- **WHAT IS NEEDED**: Copy every line that holds the string "agent" from the data below.

*** DATA FOR THIS TASK ***

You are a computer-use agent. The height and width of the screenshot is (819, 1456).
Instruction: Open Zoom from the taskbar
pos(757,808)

*** End of DATA FOR THIS TASK ***
*** DATA FOR THIS TASK ***

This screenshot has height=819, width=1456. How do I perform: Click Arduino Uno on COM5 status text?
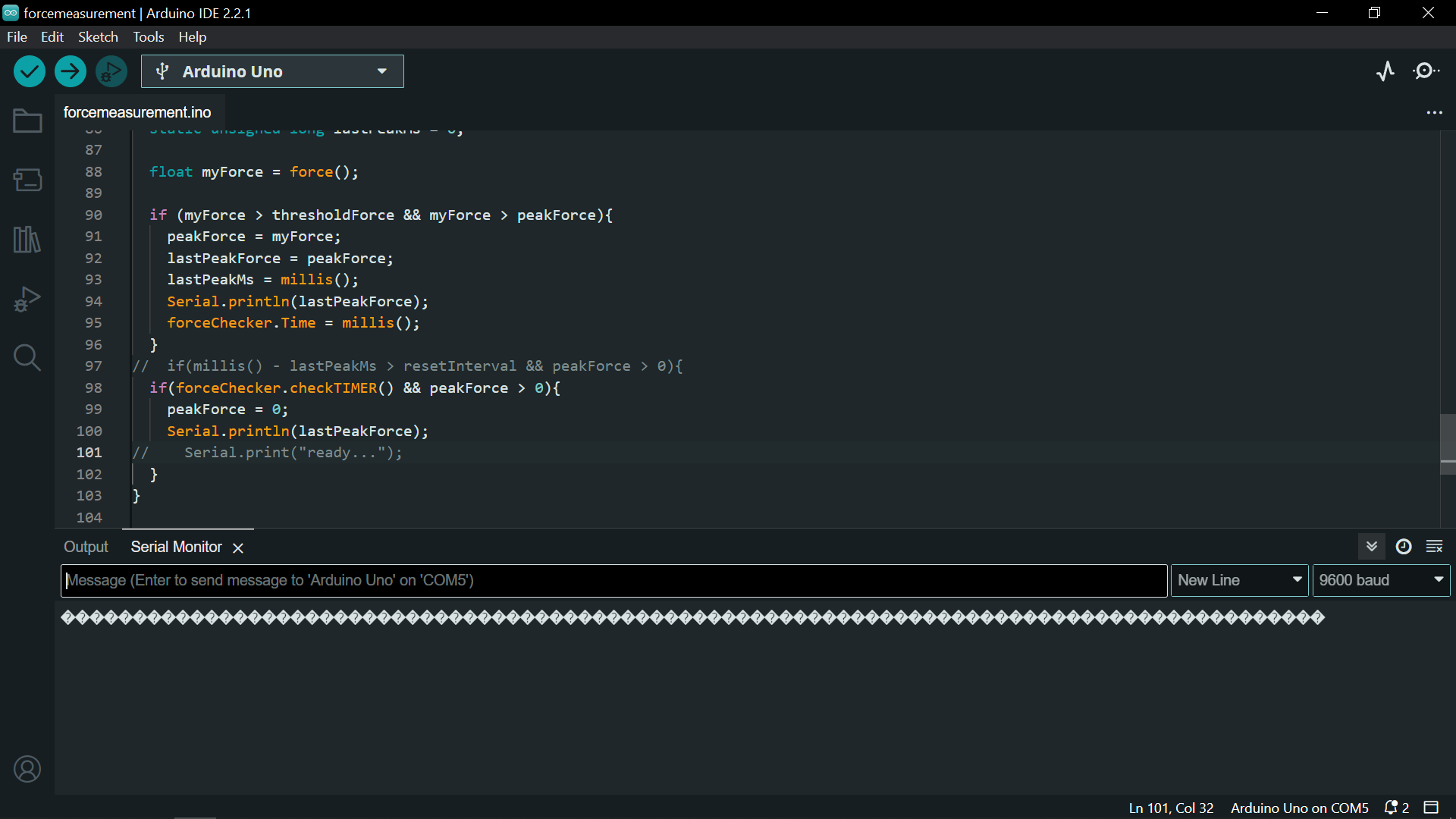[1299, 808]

*** End of DATA FOR THIS TASK ***
*** DATA FOR THIS TASK ***

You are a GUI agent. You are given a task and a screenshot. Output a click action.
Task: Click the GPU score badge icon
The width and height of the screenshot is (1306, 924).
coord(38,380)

*** End of DATA FOR THIS TASK ***

- **ANSWER FOR THIS EXERCISE**:
You are a computer-use agent. The height and width of the screenshot is (819, 1456).
You are a GUI agent. You are given a task and a screenshot. Output a click action.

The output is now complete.